RE: [PATCH v2] drivers/perf: Enable PID_IN_CONTEXTIDR with SPE

From: Al Grant
Date: Thu Jan 07 2021 - 13:02:37 EST


> From: Mark Rutland <mark.rutland@xxxxxxx>
> Sent: 06 January 2021 10:24
> To: James Clark <James.Clark@xxxxxxx>
> Cc: linux-arm-kernel@xxxxxxxxxxxxxxxxxxx; linux-kernel@xxxxxxxxxxxxxxx; linux-
> perf-users@xxxxxxxxxxxxxxx; will@xxxxxxxxxx; leo.yan@xxxxxxxxxx; Al Grant
> <Al.Grant@xxxxxxx>; John Garry <john.garry@xxxxxxxxxx>; Suzuki Poulose
> <Suzuki.Poulose@xxxxxxx>; Mathieu Poirier <mathieu.poirier@xxxxxxxxxx>;
> Catalin Marinas <Catalin.Marinas@xxxxxxx>
> Subject: Re: [PATCH v2] drivers/perf: Enable PID_IN_CONTEXTIDR with SPE
>
> On Mon, Dec 14, 2020 at 10:45:02AM +0200, James Clark wrote:
> > Enable PID_IN_CONTEXTIDR by default when Arm SPE is enabled.
> > This flag is required to get PID data in the SPE trace. Without it the
> > perf tool will report 0 for PID which isn't very useful, especially
> > when doing system wide profiling or profiling applications that fork.
> >
> > There is a small performance overhead when enabling PID_IN_CONTEXTIDR,
> > but SPE itself is optional and not enabled by default so the impact is
> > minimised.
> >
> > Cc: Will Deacon <will@xxxxxxxxxx>
> > Cc: Mark Rutland <mark.rutland@xxxxxxx>
> > Cc: Al Grant <al.grant@xxxxxxx>
> > Cc: Leo Yan <leo.yan@xxxxxxxxxx>
> > Cc: John Garry <john.garry@xxxxxxxxxx>
> > Cc: Suzuki K Poulose <suzuki.poulose@xxxxxxx>
> > Cc: Mathieu Poirier <mathieu.poirier@xxxxxxxxxx>
> > Cc: Catalin Marinas <catalin.marinas@xxxxxxx>
> > Signed-off-by: James Clark <james.clark@xxxxxxx>
> > ---
> > arch/arm64/Kconfig.debug | 1 +
> > 1 file changed, 1 insertion(+)
> >
> > diff --git a/arch/arm64/Kconfig.debug b/arch/arm64/Kconfig.debug index
> > 265c4461031f..b030bb21a0bb 100644
> > --- a/arch/arm64/Kconfig.debug
> > +++ b/arch/arm64/Kconfig.debug
> > @@ -2,6 +2,7 @@
> >
> > config PID_IN_CONTEXTIDR
> > bool "Write the current PID to the CONTEXTIDR register"
> > + default y if ARM_SPE_PMU
> > help
> > Enabling this option causes the kernel to write the current PID to
> > the CONTEXTIDR register, at the expense of some additional
>
> Given that PID_IN_CONTEXTIDR doesn't take PID namespacing into account,
> IIUC it's kinda broken today (and arguably removing that support would be
> better).
>
> Can we not track the (namespaced) PID in thte main ringbuffer regardless of
> PID_IN_CONTEXTIDR, and leave PID_IN_CONTEXTIDR as an external debug aid
> only?

The (namespaced) PID is already tracked in other perf records; the point
of putting PID in CONTEXTIDR is that SPE and ETM will capture it into the
AUX buffer, and this can be used to correlate AUX buffer events with
other perf events when the AUX buffer doesn't have hardware timestamps
that are sufficiently precise and can be converted to kernel time.

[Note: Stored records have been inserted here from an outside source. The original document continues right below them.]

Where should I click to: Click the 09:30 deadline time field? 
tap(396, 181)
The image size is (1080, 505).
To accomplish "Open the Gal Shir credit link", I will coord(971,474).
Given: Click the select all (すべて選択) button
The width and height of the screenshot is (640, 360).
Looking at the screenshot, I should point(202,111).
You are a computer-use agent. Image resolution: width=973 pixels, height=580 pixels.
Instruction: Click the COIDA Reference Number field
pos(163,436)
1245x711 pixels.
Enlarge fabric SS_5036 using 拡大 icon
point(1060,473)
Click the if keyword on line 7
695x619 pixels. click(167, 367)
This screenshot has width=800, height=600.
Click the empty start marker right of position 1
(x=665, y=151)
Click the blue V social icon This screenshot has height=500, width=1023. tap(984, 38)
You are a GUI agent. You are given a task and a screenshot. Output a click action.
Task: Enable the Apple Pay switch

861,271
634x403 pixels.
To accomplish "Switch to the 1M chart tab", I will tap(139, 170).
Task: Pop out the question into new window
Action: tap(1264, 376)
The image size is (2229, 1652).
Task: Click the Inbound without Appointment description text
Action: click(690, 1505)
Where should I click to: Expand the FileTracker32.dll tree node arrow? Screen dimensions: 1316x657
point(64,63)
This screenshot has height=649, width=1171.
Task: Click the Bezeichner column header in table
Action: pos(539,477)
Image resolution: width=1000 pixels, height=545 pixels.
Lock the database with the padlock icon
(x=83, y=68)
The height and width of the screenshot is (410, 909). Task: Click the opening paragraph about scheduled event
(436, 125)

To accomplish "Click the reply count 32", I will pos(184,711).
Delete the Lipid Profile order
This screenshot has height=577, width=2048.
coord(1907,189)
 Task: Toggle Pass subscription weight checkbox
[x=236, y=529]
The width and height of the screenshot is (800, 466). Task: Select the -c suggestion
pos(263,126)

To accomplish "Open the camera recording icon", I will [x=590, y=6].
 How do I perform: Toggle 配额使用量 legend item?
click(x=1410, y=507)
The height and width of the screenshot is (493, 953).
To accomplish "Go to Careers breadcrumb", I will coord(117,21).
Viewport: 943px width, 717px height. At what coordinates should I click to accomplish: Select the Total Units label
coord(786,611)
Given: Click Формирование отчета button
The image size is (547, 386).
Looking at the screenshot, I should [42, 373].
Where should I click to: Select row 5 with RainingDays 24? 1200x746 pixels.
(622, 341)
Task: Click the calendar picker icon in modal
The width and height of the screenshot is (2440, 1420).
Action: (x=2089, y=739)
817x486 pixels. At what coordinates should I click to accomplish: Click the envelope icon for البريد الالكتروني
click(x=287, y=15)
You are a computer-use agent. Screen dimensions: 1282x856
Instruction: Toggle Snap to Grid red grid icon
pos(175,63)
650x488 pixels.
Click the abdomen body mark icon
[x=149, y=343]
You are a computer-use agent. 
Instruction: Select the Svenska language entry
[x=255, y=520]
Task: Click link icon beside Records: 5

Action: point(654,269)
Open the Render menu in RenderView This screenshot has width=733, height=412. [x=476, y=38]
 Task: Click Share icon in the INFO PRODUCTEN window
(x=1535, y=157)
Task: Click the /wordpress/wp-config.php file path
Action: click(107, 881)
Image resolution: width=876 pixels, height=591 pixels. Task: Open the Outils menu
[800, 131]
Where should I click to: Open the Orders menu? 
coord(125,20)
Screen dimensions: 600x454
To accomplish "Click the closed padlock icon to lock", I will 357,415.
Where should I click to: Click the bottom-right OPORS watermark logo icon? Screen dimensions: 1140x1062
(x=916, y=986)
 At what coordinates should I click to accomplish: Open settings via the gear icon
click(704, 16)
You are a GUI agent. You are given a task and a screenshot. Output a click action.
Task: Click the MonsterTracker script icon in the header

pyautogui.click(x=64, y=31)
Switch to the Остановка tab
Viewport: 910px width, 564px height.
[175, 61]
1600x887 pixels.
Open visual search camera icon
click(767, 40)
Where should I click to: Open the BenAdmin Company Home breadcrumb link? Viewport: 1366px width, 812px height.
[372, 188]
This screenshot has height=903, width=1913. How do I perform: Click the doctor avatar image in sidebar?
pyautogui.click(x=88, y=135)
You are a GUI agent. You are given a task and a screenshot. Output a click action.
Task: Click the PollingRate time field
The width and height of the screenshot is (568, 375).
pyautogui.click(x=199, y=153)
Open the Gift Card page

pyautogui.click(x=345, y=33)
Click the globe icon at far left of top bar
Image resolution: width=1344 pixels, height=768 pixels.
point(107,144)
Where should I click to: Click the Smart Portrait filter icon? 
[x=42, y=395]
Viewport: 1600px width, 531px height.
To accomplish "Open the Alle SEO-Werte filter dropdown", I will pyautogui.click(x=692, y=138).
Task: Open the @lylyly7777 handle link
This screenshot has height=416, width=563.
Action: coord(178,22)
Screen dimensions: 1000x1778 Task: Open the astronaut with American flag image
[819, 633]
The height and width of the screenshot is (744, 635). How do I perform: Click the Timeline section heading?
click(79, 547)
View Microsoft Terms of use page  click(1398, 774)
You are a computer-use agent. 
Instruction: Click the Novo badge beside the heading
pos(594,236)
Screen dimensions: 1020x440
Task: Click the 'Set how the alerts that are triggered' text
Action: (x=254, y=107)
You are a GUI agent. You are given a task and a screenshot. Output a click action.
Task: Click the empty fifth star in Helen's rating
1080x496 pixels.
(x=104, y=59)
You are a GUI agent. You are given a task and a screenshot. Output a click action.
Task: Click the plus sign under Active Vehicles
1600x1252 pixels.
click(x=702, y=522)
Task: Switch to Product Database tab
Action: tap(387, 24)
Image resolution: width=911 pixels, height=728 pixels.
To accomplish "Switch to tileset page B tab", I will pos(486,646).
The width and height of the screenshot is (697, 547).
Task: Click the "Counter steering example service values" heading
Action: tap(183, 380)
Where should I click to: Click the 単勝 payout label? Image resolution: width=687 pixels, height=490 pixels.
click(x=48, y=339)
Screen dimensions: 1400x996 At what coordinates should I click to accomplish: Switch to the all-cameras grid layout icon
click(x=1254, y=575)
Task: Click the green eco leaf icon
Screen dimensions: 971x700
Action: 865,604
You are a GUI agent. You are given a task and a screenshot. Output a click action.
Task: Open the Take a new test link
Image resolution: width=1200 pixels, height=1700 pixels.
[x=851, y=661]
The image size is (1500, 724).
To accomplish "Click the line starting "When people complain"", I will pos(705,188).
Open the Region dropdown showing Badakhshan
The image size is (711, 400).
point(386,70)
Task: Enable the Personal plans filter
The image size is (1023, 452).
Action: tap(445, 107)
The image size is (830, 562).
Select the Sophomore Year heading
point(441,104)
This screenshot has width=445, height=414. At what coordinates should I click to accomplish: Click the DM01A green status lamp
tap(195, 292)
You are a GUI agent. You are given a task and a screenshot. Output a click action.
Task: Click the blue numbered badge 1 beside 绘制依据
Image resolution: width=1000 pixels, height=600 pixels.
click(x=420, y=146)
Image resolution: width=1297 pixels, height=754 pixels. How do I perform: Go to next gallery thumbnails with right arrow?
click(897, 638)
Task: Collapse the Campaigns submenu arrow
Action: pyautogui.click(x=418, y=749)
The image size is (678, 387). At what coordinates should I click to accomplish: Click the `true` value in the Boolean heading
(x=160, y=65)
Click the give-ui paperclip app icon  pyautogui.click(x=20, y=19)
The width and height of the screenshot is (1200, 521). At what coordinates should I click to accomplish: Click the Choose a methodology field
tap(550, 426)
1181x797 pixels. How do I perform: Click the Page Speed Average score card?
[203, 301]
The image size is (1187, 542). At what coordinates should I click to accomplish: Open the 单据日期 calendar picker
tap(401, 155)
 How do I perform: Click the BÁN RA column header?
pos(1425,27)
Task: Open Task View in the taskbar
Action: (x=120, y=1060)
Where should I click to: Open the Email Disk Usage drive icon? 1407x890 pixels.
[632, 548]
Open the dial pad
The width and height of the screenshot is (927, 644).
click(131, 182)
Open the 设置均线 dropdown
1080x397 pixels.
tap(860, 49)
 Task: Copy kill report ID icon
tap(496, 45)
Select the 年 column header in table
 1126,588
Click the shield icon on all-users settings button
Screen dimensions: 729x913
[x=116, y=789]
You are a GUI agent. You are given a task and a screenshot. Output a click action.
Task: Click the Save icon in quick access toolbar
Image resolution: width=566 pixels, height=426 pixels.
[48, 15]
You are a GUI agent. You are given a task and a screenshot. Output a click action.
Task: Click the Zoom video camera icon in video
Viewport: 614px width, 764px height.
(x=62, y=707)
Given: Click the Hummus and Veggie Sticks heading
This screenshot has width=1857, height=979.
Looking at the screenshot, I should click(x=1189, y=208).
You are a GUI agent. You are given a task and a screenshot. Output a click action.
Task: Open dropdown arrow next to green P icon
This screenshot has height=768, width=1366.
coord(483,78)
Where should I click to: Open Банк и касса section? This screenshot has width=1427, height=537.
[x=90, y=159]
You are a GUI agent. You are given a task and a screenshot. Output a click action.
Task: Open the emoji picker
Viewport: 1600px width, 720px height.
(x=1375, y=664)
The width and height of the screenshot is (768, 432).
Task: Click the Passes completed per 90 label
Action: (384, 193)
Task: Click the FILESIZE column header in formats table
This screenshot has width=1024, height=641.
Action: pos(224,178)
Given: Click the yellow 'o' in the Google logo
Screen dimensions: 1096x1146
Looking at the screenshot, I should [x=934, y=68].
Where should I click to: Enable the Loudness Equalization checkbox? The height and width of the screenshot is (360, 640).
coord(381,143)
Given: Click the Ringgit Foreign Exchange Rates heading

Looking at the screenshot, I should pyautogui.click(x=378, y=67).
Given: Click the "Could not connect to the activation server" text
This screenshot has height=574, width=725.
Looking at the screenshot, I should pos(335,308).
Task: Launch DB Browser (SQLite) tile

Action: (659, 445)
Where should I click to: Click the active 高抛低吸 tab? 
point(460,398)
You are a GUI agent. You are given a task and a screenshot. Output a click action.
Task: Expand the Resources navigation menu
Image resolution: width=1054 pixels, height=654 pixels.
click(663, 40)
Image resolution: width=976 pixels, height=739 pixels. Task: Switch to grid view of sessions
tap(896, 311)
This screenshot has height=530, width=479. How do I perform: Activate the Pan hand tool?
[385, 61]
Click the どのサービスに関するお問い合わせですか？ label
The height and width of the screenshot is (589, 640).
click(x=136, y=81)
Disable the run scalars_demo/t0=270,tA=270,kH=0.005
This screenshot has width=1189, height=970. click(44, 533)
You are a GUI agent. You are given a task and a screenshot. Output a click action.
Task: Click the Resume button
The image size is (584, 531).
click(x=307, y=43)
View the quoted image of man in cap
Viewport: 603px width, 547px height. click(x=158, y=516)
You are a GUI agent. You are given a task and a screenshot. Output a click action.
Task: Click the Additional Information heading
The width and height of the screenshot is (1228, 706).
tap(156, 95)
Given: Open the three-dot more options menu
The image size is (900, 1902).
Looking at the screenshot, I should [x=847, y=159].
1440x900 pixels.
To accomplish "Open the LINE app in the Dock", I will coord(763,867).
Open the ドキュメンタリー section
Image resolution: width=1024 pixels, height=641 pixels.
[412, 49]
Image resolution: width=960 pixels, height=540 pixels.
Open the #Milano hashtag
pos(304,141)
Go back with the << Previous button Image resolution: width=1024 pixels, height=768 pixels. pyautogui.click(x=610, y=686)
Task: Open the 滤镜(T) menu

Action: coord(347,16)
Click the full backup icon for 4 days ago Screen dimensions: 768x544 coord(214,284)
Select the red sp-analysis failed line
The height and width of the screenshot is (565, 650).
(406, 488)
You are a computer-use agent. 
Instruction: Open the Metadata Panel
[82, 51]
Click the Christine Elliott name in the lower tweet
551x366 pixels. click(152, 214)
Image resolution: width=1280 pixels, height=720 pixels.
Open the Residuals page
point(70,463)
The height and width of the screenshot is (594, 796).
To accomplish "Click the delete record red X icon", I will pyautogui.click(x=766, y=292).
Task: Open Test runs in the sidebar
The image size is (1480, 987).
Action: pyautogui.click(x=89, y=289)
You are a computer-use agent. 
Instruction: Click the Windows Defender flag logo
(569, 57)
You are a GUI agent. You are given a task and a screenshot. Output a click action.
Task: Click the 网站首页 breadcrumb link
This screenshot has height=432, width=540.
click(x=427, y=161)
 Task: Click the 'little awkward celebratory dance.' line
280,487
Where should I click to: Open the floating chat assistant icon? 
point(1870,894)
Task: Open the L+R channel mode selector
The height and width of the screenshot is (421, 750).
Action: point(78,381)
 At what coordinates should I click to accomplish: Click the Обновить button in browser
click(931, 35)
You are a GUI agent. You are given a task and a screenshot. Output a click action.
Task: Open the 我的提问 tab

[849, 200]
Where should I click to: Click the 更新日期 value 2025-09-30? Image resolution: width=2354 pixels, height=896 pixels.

Right now, a kernel may be enabling PID_IN_CONTEXTIDR for other reasons,
and in a SPE or ETM perf session run from within a container, the AUX buffer
will be capturing root-namespace PIDs. This is wrong, as a container, and
an events created in a container's non-root PID namespace, should not
have visibility of root-namespace PIDs. The solution is for the SPE and ETM
PMU drivers to disable CONTEXTIDR capture if the event's PID namespace
is non-root. For SPE and ETM4, this is straightforward - both trace formats
are self-describing and perf's decoder can cope with CONTEXTIDR being
absent even if it was requested. For ETM3 and PTM (on older 32-bit cores)
this might not be the case. So it may be better to have perf_event_open
fail and have userspace retry with contextid sampling disabled.

This does mean perf sessions from within a container will lack PIDs in AUX
buffers (so correlation relying on that will fail), but that's better than having
these sessions expose root-namespace PIDs as they do now. perf sessions
from the root namespace just work.

(The alternative, of adjusting CONTEXTIDR to trace non-root-namespace PIDs,
doesn't work in general - the namespace belongs to the event tracing the
process, not the process being traced. Worst case, you might have a process
subject to an SPE event in one namespace and an ETM event in another -
there is no value of CONTEXTIDR that works for both.)

Al


> Making this default y is ARM_SPE_PMU implies it'll be on in all distro kernels, and
> I think we need to think harder before doing that.